Exercise requirements: From the records below, set down exactly the lines starting with the line that contains "Screen dimensions: 740x431" and going on through the line that contains "Click Bitfinex highest". Nothing else is wanted.

──────────

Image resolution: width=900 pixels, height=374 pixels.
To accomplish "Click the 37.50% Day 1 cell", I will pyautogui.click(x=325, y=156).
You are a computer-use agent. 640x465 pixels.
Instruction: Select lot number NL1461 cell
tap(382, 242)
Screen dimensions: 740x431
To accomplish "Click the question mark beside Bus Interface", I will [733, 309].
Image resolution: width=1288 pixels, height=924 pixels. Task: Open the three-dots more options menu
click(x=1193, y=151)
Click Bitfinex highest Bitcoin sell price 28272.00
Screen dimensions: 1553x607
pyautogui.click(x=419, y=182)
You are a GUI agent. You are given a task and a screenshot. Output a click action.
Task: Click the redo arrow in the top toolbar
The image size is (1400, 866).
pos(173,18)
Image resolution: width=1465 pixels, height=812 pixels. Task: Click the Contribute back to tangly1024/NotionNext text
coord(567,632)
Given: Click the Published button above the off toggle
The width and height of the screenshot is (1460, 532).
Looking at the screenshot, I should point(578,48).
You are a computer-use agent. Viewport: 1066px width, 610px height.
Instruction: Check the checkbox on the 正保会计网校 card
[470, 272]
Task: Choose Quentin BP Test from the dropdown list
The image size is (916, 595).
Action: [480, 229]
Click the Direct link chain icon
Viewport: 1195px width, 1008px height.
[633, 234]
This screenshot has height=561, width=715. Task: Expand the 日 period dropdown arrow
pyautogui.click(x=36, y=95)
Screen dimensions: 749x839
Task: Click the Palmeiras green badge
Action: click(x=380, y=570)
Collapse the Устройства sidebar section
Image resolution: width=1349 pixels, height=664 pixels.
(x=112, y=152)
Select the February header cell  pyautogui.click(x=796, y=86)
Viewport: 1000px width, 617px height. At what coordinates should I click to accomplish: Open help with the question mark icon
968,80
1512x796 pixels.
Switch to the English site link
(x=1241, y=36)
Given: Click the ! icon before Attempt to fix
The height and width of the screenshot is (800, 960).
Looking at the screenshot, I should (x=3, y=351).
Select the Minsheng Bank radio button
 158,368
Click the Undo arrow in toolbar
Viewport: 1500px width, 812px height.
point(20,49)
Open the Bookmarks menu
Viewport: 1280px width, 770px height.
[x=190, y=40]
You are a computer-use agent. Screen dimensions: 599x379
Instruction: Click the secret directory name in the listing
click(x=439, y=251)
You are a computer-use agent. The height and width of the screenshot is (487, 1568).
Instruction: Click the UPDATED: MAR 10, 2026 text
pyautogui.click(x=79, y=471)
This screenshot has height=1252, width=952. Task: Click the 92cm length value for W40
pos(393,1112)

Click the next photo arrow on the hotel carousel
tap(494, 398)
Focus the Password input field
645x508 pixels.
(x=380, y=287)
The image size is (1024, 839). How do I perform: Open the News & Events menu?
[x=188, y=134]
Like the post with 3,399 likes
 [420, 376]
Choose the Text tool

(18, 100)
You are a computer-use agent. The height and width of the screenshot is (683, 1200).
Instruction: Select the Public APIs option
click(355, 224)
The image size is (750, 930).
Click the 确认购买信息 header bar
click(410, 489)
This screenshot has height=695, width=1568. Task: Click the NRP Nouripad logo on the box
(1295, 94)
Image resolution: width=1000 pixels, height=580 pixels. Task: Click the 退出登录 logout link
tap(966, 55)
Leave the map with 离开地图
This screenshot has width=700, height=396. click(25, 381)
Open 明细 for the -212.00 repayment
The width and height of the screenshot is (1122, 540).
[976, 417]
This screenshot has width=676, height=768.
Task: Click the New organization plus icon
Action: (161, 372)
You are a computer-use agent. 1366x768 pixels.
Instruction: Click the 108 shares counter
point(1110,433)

──────────

Solution for this problem:
Screen dimensions: 740x431
To accomplish "Click the question mark beside Bus Interface", I will [733, 309].
Image resolution: width=1288 pixels, height=924 pixels. Task: Open the three-dots more options menu
click(x=1193, y=151)
Click Bitfinex highest Bitcoin sell price 28272.00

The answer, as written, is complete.